Prime-boost immunization with cruzipain co-administered with MALP-2 triggers a protective immune response able to decrease parasite burden and tissue injury in an experimental Trypanosoma cruzi infection model.

CAZORLA SI, FRANK FM, BECKER P, CORRAL RS, GUZMAN CA, MALCHIODI EL.

VACCINE

ELSEVIER SCI LTD

Año: 2008 vol. 26 p. 1999 - 2009

0264-410X

Cruzipain (Cz), a key Trypanosoma cruzi enzyme, is a main candidate antigen for vaccines against Chagas’ disease.
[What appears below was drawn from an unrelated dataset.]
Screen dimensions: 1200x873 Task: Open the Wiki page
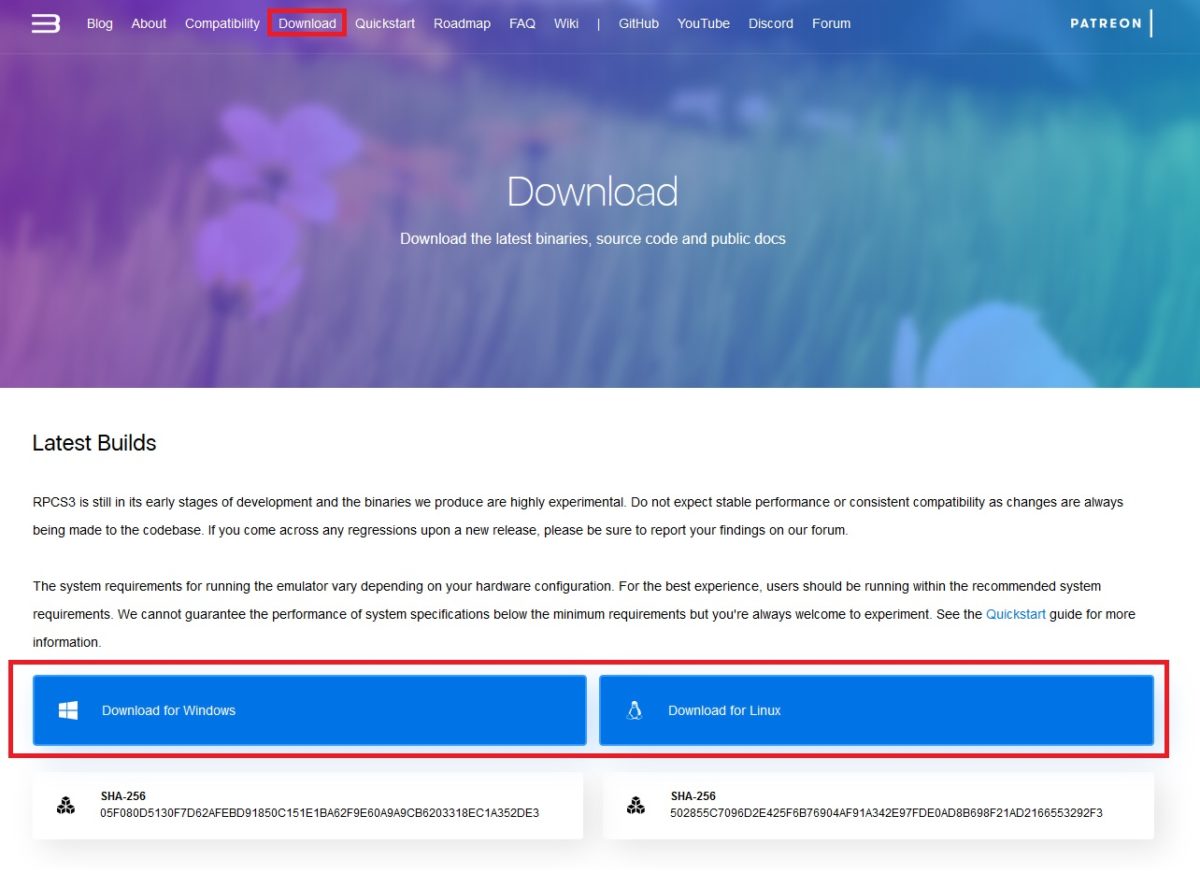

We evaluated a vaccination protocol based on intradermal priming with recombinant Cz and intranasal boosting with rCz co-administered with a derivative of the TLR2/6 agonist MALP-2. Vaccination triggered strong systemic and mucosal antibody responses, and a vigorous cell-mediated immunity characterized by lymphoproliferation, DTH reactivity and IFN-g production. The immune responses protected against a lethal trypomastigote challenge and, upon sub-lethal infection, immunized mice showed reduction of tissue damage and normal enzymatic markers of muscle injury. This prime-boost regimen appears promising for further development, since warranted survival, provided efficient control of parasite load and restricted inflammatory myopathy.